At least 14 people were killed in Mayotte when a fierce cyclone battered the French Indian Ocean territory, authorities said on Sunday, with officials warning it will take days to know the full toll.
Rescue workers and supplies are being rushed in by air and sea, but their efforts are likely to be hindered by damage to airports and electricity distribution in a territory where even clean drinking water was already subject to chronic shortages.
The toll of 14 was counted in a provisional list compiled by authorities, a security source told AFP. Nine people were gravely wounded and fighting for their lives in hospital, said Ambdilwahedou Soumaila, mayor of Mayotte's capital Mamoudzou, while 246 more were seriously injured.
"The hospital is hit, the schools are hit. Houses are totally devastated," he said, adding that the hurricane "spared nothing."
Mayotte's 320,000 residents had been ordered into lockdown on Saturday as Cyclone Chido bore down on the islands around 500 kilometres east of Mozambique with gusts of at least 226 kilometres per hour.
Electricity poles were hurled to the ground, trees uprooted and sheet-metal roofs and walls torn off improvised structures inhabited by at least one-third of the population.
"It will take several days" to establish the full death toll, but "we fear that it is heavy," Interior Minister Bruno Retailleau said late on Saturday after a government crisis meeting in Paris.

Stored items:
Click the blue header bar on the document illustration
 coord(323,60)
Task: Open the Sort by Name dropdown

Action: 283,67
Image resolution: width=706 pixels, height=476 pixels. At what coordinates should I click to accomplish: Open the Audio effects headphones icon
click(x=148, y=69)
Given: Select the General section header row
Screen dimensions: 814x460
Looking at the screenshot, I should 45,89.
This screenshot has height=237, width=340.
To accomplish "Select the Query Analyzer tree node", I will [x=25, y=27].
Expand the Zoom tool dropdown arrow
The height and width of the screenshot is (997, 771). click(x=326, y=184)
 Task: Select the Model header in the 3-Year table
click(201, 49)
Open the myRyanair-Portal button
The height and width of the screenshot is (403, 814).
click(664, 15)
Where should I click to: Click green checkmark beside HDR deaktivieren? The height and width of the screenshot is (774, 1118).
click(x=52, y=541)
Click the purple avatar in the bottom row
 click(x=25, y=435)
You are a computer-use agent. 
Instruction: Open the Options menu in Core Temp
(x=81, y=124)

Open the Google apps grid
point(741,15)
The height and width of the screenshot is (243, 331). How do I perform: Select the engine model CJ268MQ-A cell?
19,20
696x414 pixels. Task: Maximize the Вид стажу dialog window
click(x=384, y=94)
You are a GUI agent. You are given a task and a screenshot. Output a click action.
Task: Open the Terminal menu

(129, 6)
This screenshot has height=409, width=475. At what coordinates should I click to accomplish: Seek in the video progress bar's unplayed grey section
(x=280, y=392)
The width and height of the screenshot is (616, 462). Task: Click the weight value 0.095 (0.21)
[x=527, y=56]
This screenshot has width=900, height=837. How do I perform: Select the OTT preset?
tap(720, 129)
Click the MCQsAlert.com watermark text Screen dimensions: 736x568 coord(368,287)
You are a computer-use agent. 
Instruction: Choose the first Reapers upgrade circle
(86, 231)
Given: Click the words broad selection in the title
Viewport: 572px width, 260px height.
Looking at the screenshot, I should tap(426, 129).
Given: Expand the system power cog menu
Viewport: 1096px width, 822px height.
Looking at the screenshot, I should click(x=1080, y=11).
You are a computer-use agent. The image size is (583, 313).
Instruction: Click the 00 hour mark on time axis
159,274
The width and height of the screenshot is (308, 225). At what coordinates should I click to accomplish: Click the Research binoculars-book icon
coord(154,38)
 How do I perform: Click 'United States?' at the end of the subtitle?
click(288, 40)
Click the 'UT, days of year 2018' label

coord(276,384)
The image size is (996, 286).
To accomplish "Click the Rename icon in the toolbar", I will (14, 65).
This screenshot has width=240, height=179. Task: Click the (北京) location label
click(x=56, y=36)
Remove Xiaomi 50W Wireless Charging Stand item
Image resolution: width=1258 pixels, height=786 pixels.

(Instructions to follow) Copy out the entire Mayotte cyclone report word for word.

(The completed task)
At least 14 people were killed in Mayotte when a fierce cyclone battered the French Indian Ocean territory, authorities said on Sunday, with officials warning it will take days to know the full toll.
Rescue workers and supplies are being rushed in by air and sea, but their efforts are likely to be hindered by damage to airports and electricity distribution in a territory where even clean drinking water was already subject to chronic shortages.
The toll of 14 was counted in a provisional list compiled by authorities, a security source told AFP. Nine people were gravely wounded and fighting for their lives in hospital, said Ambdilwahedou Soumaila, mayor of Mayotte's capital Mamoudzou, while 246 more were seriously injured.
"The hospital is hit, the schools are hit. Houses are totally devastated," he said, adding that the hurricane "spared nothing."
Mayotte's 320,000 residents had been ordered into lockdown on Saturday as Cyclone Chido bore down on the islands around 500 kilometres east of Mozambique with gusts of at least 226 kilometres per hour.
Electricity poles were hurled to the ground, trees uprooted and sheet-metal roofs and walls torn off improvised structures inhabited by at least one-third of the population.
"It will take several days" to establish the full death toll, but "we fear that it is heavy," Interior Minister Bruno Retailleau said late on Saturday after a government crisis meeting in Paris.